Given records:
%%
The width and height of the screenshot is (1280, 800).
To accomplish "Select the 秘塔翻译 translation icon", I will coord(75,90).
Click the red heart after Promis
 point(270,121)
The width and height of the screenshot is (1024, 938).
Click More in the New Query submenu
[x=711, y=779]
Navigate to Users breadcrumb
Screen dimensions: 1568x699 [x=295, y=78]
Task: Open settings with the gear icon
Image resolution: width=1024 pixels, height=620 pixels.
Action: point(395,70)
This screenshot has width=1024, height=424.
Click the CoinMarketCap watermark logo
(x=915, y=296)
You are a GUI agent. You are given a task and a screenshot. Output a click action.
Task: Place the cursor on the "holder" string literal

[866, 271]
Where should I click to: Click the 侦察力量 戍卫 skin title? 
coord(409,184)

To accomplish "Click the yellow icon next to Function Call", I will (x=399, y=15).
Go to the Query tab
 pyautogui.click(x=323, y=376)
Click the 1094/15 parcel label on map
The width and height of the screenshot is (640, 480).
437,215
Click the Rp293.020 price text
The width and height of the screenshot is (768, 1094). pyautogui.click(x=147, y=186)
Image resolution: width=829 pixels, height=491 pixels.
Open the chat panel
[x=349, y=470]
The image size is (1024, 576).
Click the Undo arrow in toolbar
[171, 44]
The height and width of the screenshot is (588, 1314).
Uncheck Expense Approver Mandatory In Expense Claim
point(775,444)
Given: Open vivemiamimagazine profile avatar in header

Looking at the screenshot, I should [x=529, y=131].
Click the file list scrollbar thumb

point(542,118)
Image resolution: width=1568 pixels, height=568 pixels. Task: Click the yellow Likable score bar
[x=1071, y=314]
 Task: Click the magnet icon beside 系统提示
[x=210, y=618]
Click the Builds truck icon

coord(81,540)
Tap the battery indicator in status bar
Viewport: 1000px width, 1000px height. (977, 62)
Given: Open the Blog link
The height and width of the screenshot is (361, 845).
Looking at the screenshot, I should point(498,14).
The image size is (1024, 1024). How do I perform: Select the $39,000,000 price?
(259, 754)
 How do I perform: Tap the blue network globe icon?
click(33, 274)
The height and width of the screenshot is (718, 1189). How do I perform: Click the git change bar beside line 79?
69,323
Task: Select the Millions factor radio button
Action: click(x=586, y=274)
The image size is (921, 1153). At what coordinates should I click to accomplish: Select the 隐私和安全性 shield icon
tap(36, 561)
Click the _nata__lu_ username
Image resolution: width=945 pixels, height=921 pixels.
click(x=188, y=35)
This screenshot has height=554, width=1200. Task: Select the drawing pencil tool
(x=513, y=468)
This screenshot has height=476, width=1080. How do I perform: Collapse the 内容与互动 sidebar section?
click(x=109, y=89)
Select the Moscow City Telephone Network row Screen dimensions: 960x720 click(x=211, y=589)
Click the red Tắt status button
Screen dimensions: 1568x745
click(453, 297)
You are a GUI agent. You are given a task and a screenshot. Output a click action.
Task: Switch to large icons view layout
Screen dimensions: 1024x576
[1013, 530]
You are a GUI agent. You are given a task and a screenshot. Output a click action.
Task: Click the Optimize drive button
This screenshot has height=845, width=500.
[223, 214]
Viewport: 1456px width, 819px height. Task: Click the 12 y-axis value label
%%
Exercise objective: Reproduce all of the data above, swapping every "Image resolution" for "Display resolution" and changing nothing else.

Exercise response:
The width and height of the screenshot is (1280, 800).
To accomplish "Select the 秘塔翻译 translation icon", I will coord(75,90).
Click the red heart after Promis
 point(270,121)
The width and height of the screenshot is (1024, 938).
Click More in the New Query submenu
[x=711, y=779]
Navigate to Users breadcrumb
Screen dimensions: 1568x699 [x=295, y=78]
Task: Open settings with the gear icon
Display resolution: width=1024 pixels, height=620 pixels.
Action: point(395,70)
This screenshot has width=1024, height=424.
Click the CoinMarketCap watermark logo
(x=915, y=296)
You are a GUI agent. You are given a task and a screenshot. Output a click action.
Task: Place the cursor on the "holder" string literal

[866, 271]
Where should I click to: Click the 侦察力量 戍卫 skin title? 
coord(409,184)

To accomplish "Click the yellow icon next to Function Call", I will (x=399, y=15).
Go to the Query tab
 pyautogui.click(x=323, y=376)
Click the 1094/15 parcel label on map
The width and height of the screenshot is (640, 480).
437,215
Click the Rp293.020 price text
The width and height of the screenshot is (768, 1094). pyautogui.click(x=147, y=186)
Display resolution: width=829 pixels, height=491 pixels.
Open the chat panel
[x=349, y=470]
The image size is (1024, 576).
Click the Undo arrow in toolbar
[171, 44]
The height and width of the screenshot is (588, 1314).
Uncheck Expense Approver Mandatory In Expense Claim
point(775,444)
Given: Open vivemiamimagazine profile avatar in header

Looking at the screenshot, I should [x=529, y=131].
Click the file list scrollbar thumb

point(542,118)
Display resolution: width=1568 pixels, height=568 pixels. Task: Click the yellow Likable score bar
[x=1071, y=314]
 Task: Click the magnet icon beside 系统提示
[x=210, y=618]
Click the Builds truck icon

coord(81,540)
Tap the battery indicator in status bar
Viewport: 1000px width, 1000px height. (977, 62)
Given: Open the Blog link
The height and width of the screenshot is (361, 845).
Looking at the screenshot, I should point(498,14).
The image size is (1024, 1024). How do I perform: Select the $39,000,000 price?
(259, 754)
 How do I perform: Tap the blue network globe icon?
click(33, 274)
The height and width of the screenshot is (718, 1189). How do I perform: Click the git change bar beside line 79?
69,323
Task: Select the Millions factor radio button
Action: click(x=586, y=274)
The image size is (921, 1153). At what coordinates should I click to accomplish: Select the 隐私和安全性 shield icon
tap(36, 561)
Click the _nata__lu_ username
Display resolution: width=945 pixels, height=921 pixels.
click(x=188, y=35)
This screenshot has height=554, width=1200. Task: Select the drawing pencil tool
(x=513, y=468)
This screenshot has height=476, width=1080. How do I perform: Collapse the 内容与互动 sidebar section?
click(x=109, y=89)
Select the Moscow City Telephone Network row Screen dimensions: 960x720 click(x=211, y=589)
Click the red Tắt status button
Screen dimensions: 1568x745
click(453, 297)
You are a GUI agent. You are given a task and a screenshot. Output a click action.
Task: Switch to large icons view layout
Screen dimensions: 1024x576
[1013, 530]
You are a GUI agent. You are given a task and a screenshot. Output a click action.
Task: Click the Optimize drive button
This screenshot has height=845, width=500.
[223, 214]
Viewport: 1456px width, 819px height. Task: Click the 12 y-axis value label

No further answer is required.